Records for this task below:
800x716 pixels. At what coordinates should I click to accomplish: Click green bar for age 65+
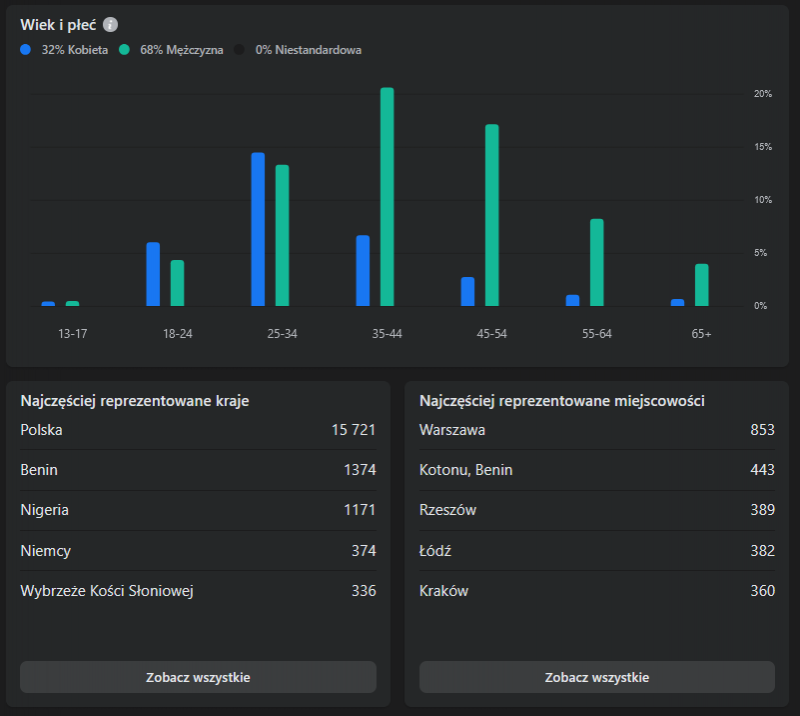click(702, 285)
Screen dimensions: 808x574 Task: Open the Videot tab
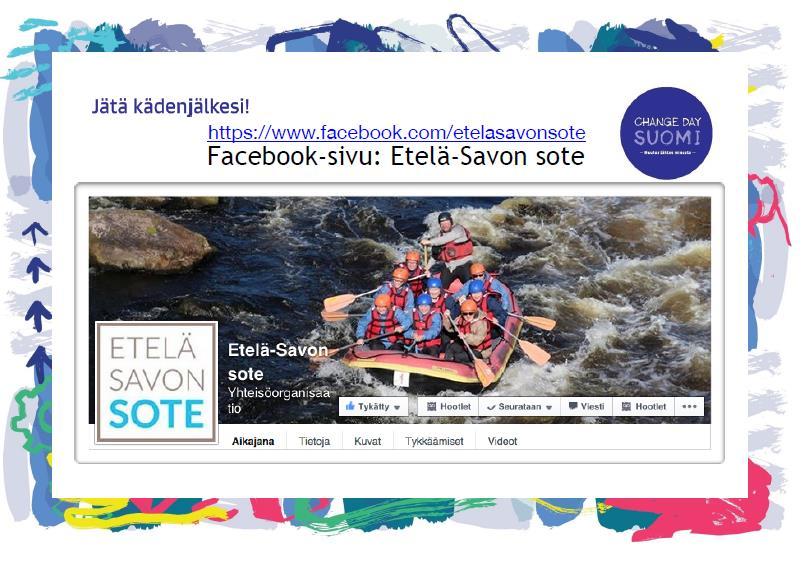(x=502, y=441)
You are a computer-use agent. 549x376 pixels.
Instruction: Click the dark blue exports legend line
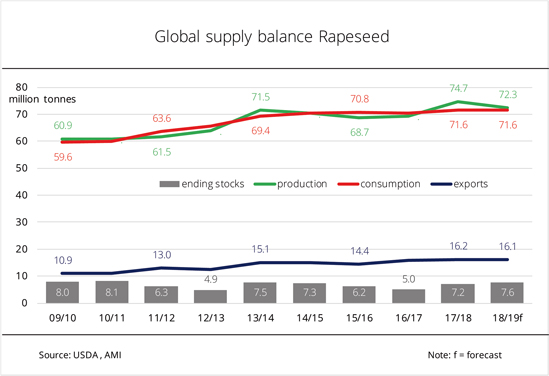point(442,184)
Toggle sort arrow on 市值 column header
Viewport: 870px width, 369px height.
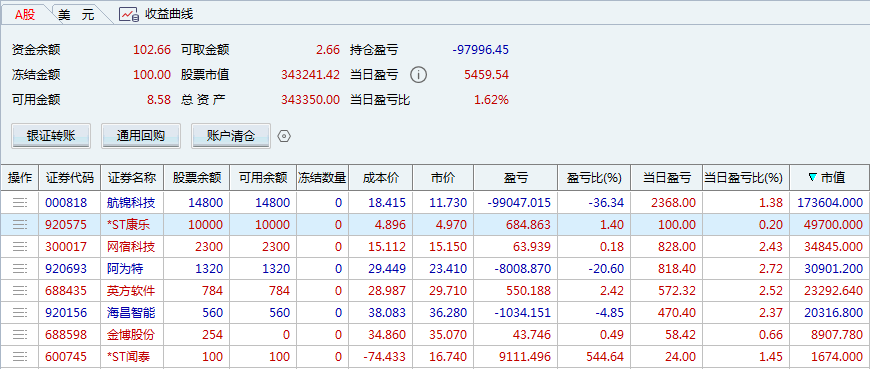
End of Records for this task.
**Exercise prompt**:
The task calls for all records to be set down precisely, excluding any images.

**Solution to the exercise**:
800x716 pixels. At what coordinates should I click to accomplish: Click green bar for age 65+
click(702, 285)
Screen dimensions: 808x574 Task: Open the Videot tab
(x=502, y=441)
You are a computer-use agent. 549x376 pixels.
Instruction: Click the dark blue exports legend line
point(442,184)
Toggle sort arrow on 市值 column header
Viewport: 870px width, 369px height.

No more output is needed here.